Australian Platypus


Australian platypus is one of the strangest animals.

It has a beak like a duck's, a tail like a beaver's and feet like an otter's; it is venomous, and it uses electrolocation.

It has fur like mammals' and it lays eggs like reptiles - no wonder the early European scientists were really scratching their heads when they first saw one in Australia.


It is found only in Australia, more exactly in the eastern Australia, from Tasmania in the south to the southern end of Cape York peninsula in the north, and if you look in the right places you can see it on your trip.

So What Is It?

Well (I can imagine after a good few discussions in the old British Association for the Advancement of Science), it was finally decided that the Australian platypus would be classified as a mammal and not a reptile.

It was further classified as a monotreme - an early branch of mammals (later ones being marsupials and placentals), together with echidna - the only other egg laying mammal left in the world.

Australian platypus is the only remaining member of its
genus (Ornithorhynchus) and family (Ornithorhynchidae), but there are fossils of more species that used to exist.

duck bill platypus
     by Nancy Baym via Flickr.com


What Does It Look Like?

It sure is a strange looking animal with its large 'bill', fat tail and webbed feet.

They are not that large, up to about half a metre in length and they weigh about 2kg.

Where Is It Found?

It has adapted to a whole range of different temperatures from the hot and humid tropical rainforests of northern Australia to the southern cold, Alpine mountain streams of Tasmania and Victoria.

The animal is actually much more common in the south
, but the best places to see them up in far north Queensland are Atherton Tablelands and Daintree National Park.

platypus habitat
    by kris.mccracken via Flickr.com

Behaviour and Ecology

Australian platypus is mostly nocturnal, but can be seen day time, particularly on an overcast day as well as at dusk and dawn.

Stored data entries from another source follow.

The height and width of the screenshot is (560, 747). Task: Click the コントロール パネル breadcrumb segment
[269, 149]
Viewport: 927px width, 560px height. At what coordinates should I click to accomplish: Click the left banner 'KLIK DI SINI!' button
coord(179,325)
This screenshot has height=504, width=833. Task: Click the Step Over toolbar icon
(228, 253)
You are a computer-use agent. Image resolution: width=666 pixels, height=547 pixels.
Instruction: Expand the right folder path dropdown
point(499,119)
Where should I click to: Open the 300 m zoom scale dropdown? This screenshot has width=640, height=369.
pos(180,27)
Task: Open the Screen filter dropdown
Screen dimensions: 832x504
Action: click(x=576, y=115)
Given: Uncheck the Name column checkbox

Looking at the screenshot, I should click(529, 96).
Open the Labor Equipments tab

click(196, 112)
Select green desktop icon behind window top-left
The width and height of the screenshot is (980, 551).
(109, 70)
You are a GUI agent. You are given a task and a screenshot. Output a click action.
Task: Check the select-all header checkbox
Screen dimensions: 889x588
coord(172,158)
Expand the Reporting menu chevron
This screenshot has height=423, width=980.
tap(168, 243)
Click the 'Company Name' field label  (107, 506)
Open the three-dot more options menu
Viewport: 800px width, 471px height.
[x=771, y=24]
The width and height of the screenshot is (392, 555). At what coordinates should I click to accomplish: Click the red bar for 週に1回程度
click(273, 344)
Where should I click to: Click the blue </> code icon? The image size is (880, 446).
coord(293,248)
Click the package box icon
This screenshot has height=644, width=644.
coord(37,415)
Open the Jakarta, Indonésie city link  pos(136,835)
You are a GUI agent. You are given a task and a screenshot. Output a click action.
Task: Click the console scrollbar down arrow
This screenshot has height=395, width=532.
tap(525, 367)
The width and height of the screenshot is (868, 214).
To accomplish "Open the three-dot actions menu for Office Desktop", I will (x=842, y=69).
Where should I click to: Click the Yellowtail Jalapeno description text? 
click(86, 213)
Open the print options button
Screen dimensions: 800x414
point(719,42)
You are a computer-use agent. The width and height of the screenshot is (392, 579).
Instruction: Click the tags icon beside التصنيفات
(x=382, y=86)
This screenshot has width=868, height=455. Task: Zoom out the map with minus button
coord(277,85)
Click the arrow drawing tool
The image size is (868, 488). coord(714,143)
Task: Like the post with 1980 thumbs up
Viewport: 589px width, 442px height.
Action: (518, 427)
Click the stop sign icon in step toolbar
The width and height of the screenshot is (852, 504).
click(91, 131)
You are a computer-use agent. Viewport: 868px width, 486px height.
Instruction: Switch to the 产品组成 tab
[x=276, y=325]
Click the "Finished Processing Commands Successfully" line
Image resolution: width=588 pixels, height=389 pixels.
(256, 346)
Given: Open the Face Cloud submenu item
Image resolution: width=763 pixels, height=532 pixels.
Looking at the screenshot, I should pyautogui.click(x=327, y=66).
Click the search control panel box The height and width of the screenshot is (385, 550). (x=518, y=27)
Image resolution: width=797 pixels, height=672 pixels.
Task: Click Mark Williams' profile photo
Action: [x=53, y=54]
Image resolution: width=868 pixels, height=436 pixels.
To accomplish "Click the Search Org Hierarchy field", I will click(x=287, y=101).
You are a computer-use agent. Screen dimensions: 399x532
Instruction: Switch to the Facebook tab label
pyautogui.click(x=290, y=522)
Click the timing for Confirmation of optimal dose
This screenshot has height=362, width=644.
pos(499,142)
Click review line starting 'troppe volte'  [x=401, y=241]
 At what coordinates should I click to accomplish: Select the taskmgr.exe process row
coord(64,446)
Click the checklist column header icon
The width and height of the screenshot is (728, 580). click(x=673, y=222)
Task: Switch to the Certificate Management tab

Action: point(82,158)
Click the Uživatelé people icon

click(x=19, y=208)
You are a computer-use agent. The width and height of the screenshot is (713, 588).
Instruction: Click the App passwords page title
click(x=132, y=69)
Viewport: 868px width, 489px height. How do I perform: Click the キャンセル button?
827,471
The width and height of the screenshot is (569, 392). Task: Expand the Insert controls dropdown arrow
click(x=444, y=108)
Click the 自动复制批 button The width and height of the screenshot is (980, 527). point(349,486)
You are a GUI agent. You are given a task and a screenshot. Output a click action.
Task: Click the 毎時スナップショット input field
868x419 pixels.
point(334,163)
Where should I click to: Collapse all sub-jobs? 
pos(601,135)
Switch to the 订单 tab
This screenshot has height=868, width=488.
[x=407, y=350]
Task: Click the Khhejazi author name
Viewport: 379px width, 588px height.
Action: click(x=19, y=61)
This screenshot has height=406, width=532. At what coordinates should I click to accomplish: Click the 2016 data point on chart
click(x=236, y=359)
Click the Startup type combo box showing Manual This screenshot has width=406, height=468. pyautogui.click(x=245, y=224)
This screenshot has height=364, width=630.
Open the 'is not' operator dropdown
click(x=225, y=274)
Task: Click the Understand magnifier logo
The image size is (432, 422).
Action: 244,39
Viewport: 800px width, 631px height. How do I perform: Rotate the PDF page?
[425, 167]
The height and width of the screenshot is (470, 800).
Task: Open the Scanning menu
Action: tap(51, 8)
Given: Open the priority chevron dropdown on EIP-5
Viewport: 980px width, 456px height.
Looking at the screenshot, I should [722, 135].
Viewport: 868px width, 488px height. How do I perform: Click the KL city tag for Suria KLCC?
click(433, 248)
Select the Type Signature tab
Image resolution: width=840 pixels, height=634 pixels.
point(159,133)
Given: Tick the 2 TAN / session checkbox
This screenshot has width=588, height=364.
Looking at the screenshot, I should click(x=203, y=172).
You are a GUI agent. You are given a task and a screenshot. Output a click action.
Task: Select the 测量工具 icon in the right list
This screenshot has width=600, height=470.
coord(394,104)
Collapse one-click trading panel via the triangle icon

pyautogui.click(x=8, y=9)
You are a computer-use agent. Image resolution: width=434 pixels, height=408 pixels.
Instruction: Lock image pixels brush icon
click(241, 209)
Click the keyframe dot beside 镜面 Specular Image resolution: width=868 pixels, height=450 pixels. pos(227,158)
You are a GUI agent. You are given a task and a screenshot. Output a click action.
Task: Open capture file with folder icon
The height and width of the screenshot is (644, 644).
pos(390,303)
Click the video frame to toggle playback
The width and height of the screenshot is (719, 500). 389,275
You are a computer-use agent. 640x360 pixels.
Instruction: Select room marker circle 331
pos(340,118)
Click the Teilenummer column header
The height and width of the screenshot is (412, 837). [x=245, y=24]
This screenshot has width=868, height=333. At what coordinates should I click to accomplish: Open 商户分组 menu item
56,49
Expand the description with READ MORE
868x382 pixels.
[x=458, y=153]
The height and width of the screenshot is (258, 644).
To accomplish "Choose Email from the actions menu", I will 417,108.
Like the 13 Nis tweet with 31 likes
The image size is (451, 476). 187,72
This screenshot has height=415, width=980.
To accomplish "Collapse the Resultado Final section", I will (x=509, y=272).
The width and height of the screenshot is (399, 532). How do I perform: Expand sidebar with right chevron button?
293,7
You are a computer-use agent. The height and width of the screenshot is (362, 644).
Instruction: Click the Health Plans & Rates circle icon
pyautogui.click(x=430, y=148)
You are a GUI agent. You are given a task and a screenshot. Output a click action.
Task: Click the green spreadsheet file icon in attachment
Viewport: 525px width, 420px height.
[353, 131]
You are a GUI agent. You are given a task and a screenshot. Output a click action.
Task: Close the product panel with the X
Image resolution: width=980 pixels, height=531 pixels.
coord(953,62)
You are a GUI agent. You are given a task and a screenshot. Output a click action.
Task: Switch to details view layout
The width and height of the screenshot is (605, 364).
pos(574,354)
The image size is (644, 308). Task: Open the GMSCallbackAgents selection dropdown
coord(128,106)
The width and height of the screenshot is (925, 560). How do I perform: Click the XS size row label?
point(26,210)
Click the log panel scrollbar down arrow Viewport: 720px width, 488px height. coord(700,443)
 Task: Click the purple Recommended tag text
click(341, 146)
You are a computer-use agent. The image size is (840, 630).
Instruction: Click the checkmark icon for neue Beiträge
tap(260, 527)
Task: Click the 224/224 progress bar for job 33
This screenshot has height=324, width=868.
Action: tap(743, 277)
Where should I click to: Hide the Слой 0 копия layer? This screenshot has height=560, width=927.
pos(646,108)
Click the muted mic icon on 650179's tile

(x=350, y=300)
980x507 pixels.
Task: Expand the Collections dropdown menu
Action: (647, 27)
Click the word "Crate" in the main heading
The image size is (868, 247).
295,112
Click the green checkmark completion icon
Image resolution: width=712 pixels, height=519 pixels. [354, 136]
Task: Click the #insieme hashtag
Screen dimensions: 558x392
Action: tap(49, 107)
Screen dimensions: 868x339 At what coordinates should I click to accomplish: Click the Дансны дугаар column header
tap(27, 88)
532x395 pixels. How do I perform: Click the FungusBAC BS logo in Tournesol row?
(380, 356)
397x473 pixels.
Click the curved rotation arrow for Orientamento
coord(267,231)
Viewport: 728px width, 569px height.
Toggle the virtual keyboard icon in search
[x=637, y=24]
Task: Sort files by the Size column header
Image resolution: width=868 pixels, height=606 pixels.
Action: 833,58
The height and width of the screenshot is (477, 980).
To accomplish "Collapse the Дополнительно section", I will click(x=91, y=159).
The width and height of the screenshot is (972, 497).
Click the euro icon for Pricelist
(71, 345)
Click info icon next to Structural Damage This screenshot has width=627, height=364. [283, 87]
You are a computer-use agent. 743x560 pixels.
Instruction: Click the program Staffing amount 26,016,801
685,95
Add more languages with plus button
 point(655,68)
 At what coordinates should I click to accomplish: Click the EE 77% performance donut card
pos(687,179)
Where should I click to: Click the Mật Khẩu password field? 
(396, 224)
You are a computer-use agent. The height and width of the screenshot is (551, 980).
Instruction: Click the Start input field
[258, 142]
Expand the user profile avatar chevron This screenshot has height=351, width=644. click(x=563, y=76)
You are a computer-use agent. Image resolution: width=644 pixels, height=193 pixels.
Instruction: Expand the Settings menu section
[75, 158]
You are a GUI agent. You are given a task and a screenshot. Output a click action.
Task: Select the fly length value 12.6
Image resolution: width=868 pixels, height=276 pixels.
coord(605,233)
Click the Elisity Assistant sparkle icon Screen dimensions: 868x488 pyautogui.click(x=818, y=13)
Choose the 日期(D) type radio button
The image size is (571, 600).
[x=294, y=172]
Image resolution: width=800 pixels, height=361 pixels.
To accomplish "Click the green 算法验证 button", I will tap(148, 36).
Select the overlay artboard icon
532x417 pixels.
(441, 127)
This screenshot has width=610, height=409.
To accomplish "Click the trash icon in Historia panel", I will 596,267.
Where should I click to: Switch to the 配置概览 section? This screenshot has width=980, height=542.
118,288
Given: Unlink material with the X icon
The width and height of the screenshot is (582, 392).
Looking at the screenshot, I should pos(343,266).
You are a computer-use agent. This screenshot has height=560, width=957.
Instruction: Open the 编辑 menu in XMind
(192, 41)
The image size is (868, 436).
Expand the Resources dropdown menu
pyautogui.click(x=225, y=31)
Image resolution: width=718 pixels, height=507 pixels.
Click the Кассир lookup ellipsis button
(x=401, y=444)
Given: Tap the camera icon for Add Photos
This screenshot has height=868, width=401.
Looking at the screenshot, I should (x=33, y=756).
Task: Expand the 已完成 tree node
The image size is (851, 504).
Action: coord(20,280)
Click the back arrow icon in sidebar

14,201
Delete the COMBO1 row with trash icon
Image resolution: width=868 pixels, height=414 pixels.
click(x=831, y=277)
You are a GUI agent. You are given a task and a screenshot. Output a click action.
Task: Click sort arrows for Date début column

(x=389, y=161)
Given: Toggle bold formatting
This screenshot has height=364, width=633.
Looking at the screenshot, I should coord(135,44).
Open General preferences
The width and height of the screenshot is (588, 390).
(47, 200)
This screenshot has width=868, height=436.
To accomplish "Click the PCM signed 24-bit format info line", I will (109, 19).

It is a semi aquatic animal - it rests in burrows on the land (near the water surface), and forages in the water, more exactly freshwater streams and rivers.

In the water, it dives in search for food (about half a minute), then comes to the surface to breathe (10-20 seconds).

It is a meat eater, and it eats insects and their larvae, worms, and small crustaceans such as shrimps and yabbies.

It carries the prey to the surface in its cheek pouches, then eats it at the surface.

It forages about 12 hours and sleeps about 12 hours of the day.

Australian platypus are eaten by raptors, owls, goannas, water rats, snakes and in northern Australia, crocodiles.

what do platypus eat
     by Cha222 via Flickr.com

Electrolocation

Apart from seeing, hearing and other senses, Australian platypus (and other monontremes), also have a sense of electroreception.

When they dive in search for food, they close their nose, ears and eyes, and rely on electroreception when locating their prey.

The receptors are on its bill, and they let the animal to determine the direction of and distance to an electric source (electrical currents created by the movements of the prey).

duck billed platypus
     by belpo via Flickr.com

Mating and Breeding

Both male and female are territorial, although females have smaller territories than males.

Mating occurs in the Dry Season (June to September), and about a month after mating, the female lays one to three leathery, reptile-like eggs.

Once the eggs are laid, the female curls around them, warming them and inclubating them for about 10 days.

Once they hatch, the young are hairless, blind and fed milk and looked after by their mother for about 3-4 months.

They can live up to 10-11 years at least (17 in captivity).

australian platypus
     by YTK23 via Flickr.com

Venom

It is not as venomous as our poisonous snakes, not able to kill a human, but it sure is venomous enough to kill a dog, and cause a lot of long lasting pain to a human being.

It is only the male that has the venom, the female does have the glands when born, but they are rudimentary, do not develop, and drop off within the first year of its life.

Because it's the male, and because the venom increases during the breeding season, it is believed that its main purpose is the male competition in reproduction.

platypus
     by The Eggplant via Flickr.com

Conservation Status

Australian platypus were widely hunted for their fur until the early 1900s, when they became protected. They went extinct in South Australia.
Despite the hunt, the fact that they also were caught in inland fishery nets, and the pollution of freshwater streams and waterways, the species does not seem to be under immediate threat of extinction.

While local declines may be less known, the species seems to be abundant throughout the rest of its original range (except SA).